Today, I’m getting excited about partnerships. In particular, I’m excited about partnerships with corporates, because I believe we can’t remove all of the barriers to the digital divide without them.
We know what the barriers are to full digital inclusion:
- Motivation: understanding the relevance of the internet to your life
- Skills: knowing how to use the internet so that you are independent and confident
- Access: having access to the internet at home or somewhere else affordable and local.
Something surprising happened in Ofcom’s latest research shows that in just one year the change in the number of people who say cost is a major reason why they don’t use the web has jumped from 22% to 32%.
We can help people to gain the basic digital skills, in UK online centres, but to really practice using the web and to embed it into your day to day life I think, in 2014, it’s become ideal to have access to the internet at home.
Yesterday The Times reported on some research undertaken earlier this year by Keep Me Posted, a consumer rights group that shows living in a broadband not-spot impacts on your cost of living. And the same can be true of the millions of people who live in an area with good broadband but who lack the motivation, skills and potentially money to take it up.

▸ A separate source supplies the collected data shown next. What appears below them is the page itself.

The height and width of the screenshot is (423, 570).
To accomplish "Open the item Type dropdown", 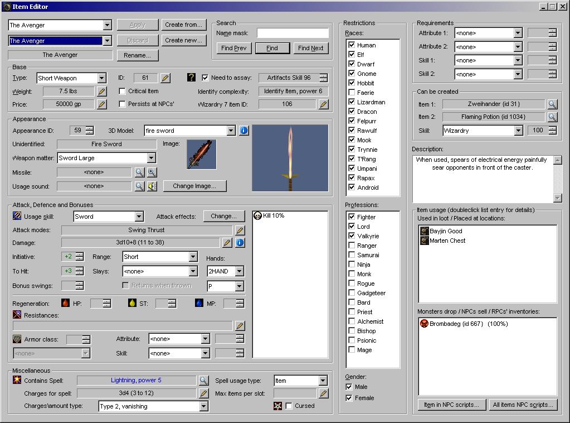I will (101, 78).
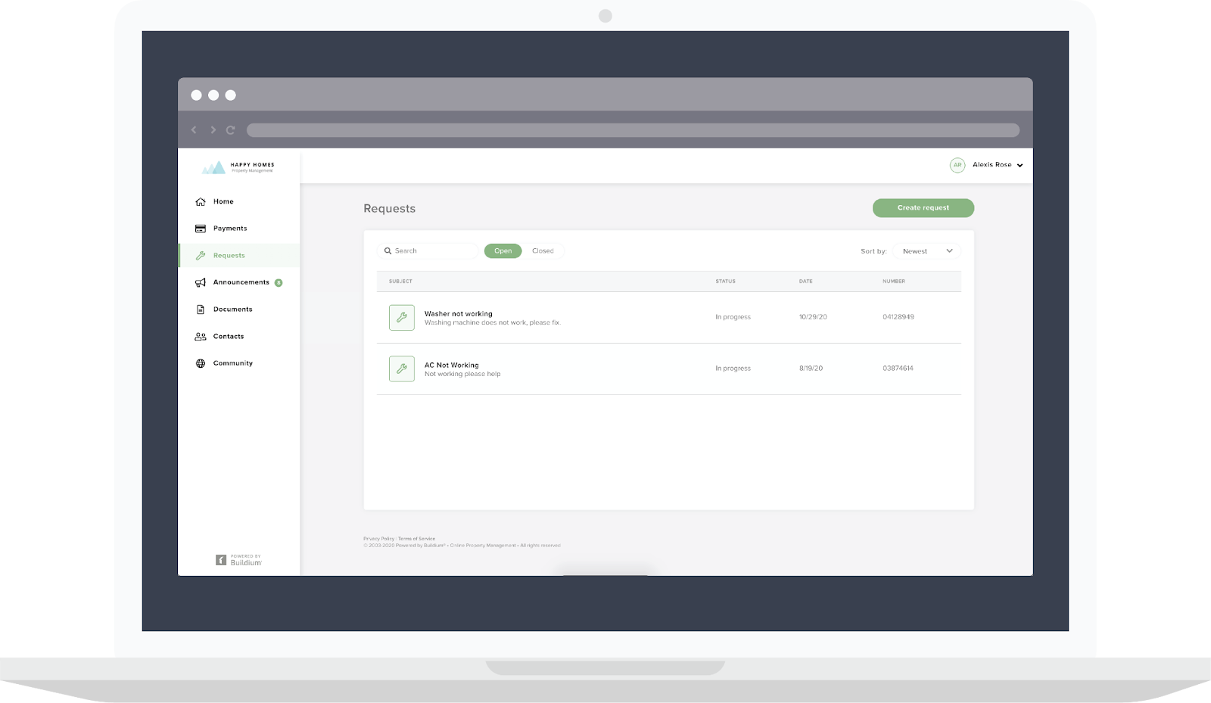Click into the requests Search field

pyautogui.click(x=428, y=251)
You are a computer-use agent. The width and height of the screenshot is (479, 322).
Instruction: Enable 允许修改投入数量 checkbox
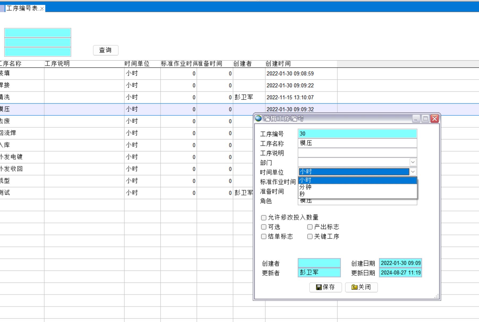coord(264,218)
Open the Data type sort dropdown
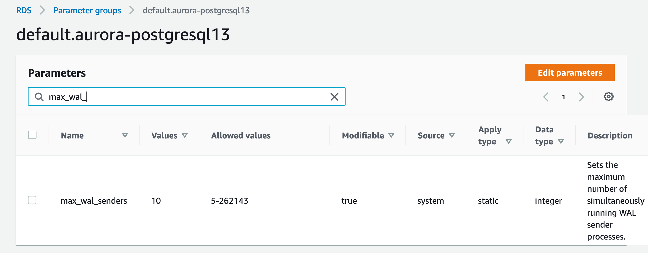 (x=561, y=141)
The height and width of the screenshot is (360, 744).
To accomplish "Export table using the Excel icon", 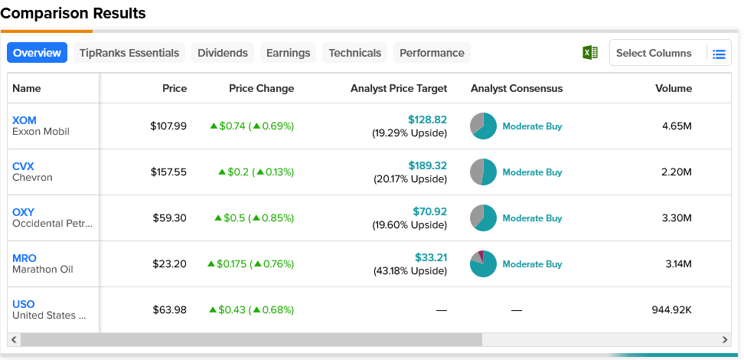I will tap(589, 53).
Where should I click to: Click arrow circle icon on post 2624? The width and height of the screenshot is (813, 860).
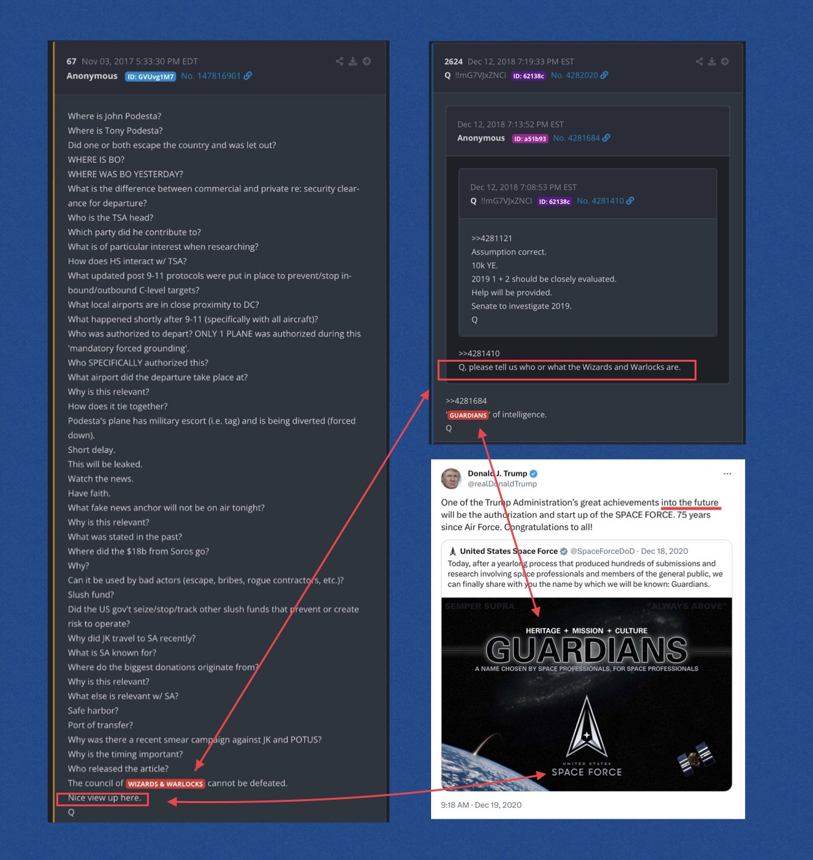pyautogui.click(x=725, y=61)
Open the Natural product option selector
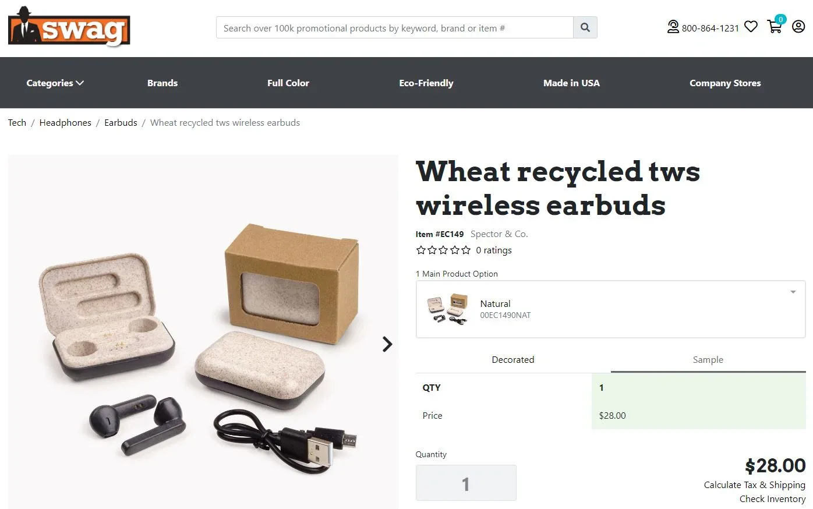Viewport: 813px width, 509px height. [x=610, y=309]
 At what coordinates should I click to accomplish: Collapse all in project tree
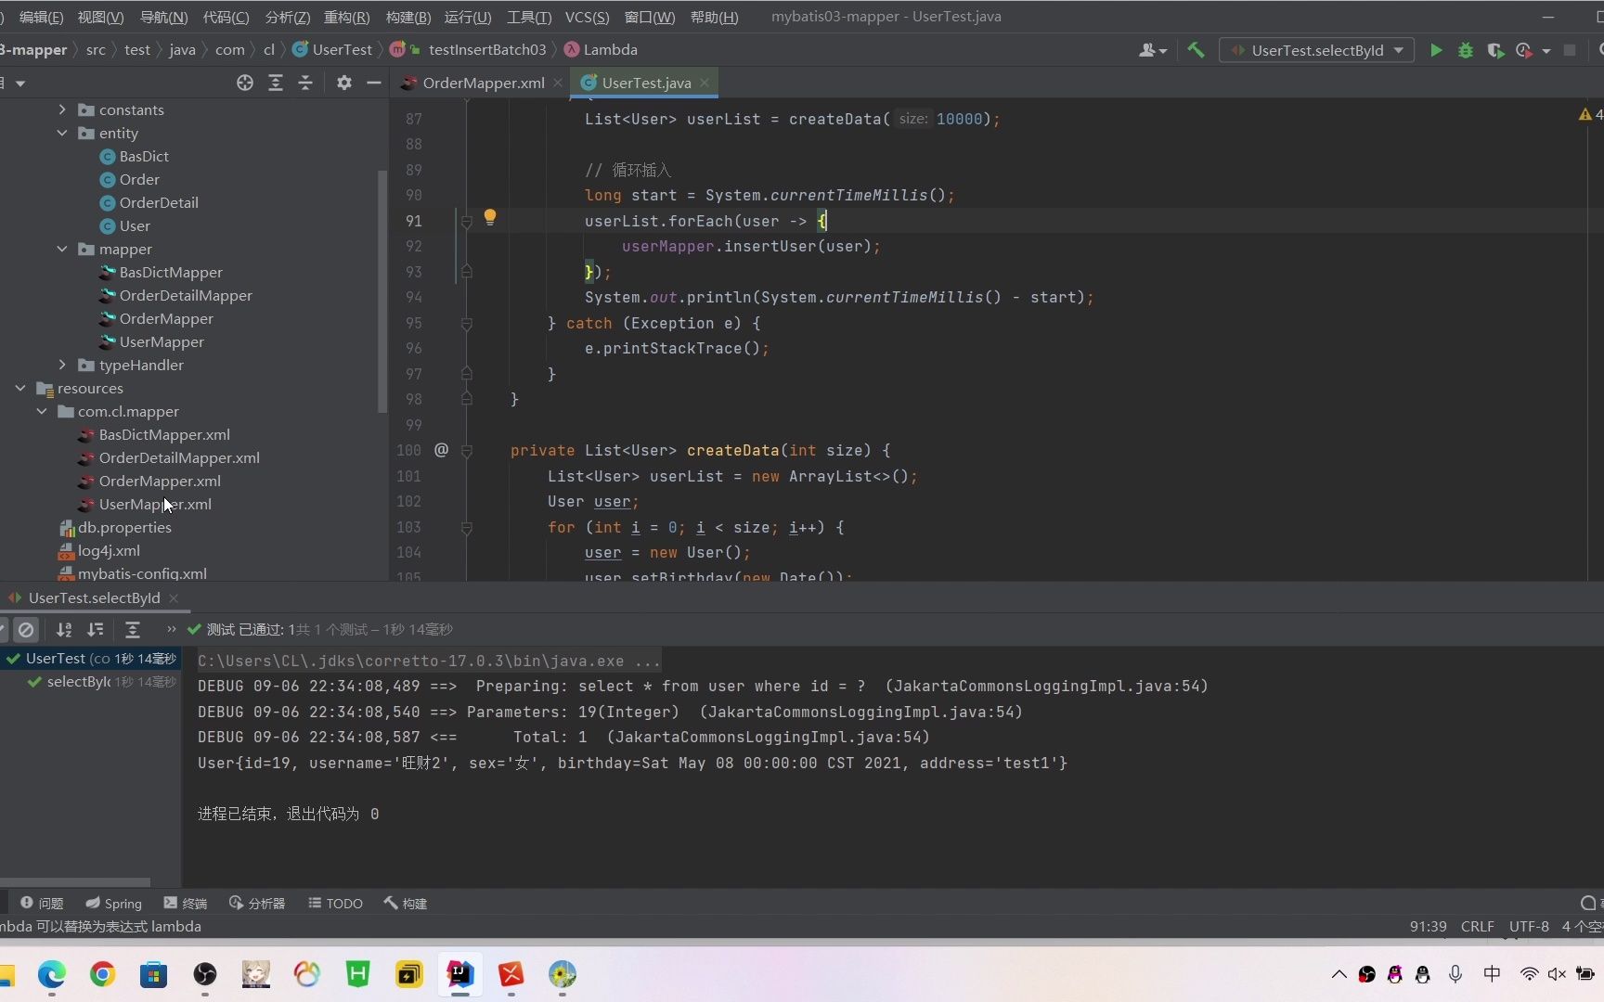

So we need to see if we can bring low cost broadband into the reach of more people and to look at co-existing barriers and how we remove them.
The fact is the public, and the voluntary and community sector, can only do so much. We need commercial support. And the good news is that our corporate partners are offering it.
We’ve been looking at the issue of home access for some time, and we’ve run various projects and pilots to learn what works, where and how. Currently, we’re working with both Vodafone and TalkTalk on two pilot projects I find particularly exciting. You can read a previous blog about Vodafone here, and I’ll tell you more when our research results are in, specifically tracking the impact mobile broadband has on internet engagement and use. In the meantime, it’s our work with TalkTalk and the ‘Internet Start’ programme I want to focus on today.
Twenty UK online centres will be taking part in a pilot recruiting Internet Guides (volunteers) to go out into communities and talk to people about the benefits of being on the internet at home. The TalkTalk Internet Start offer is one solution they will talk about – it’s a good value package combining a decent tablet device, a low cost broadband connection and support (including UK online centre guidance).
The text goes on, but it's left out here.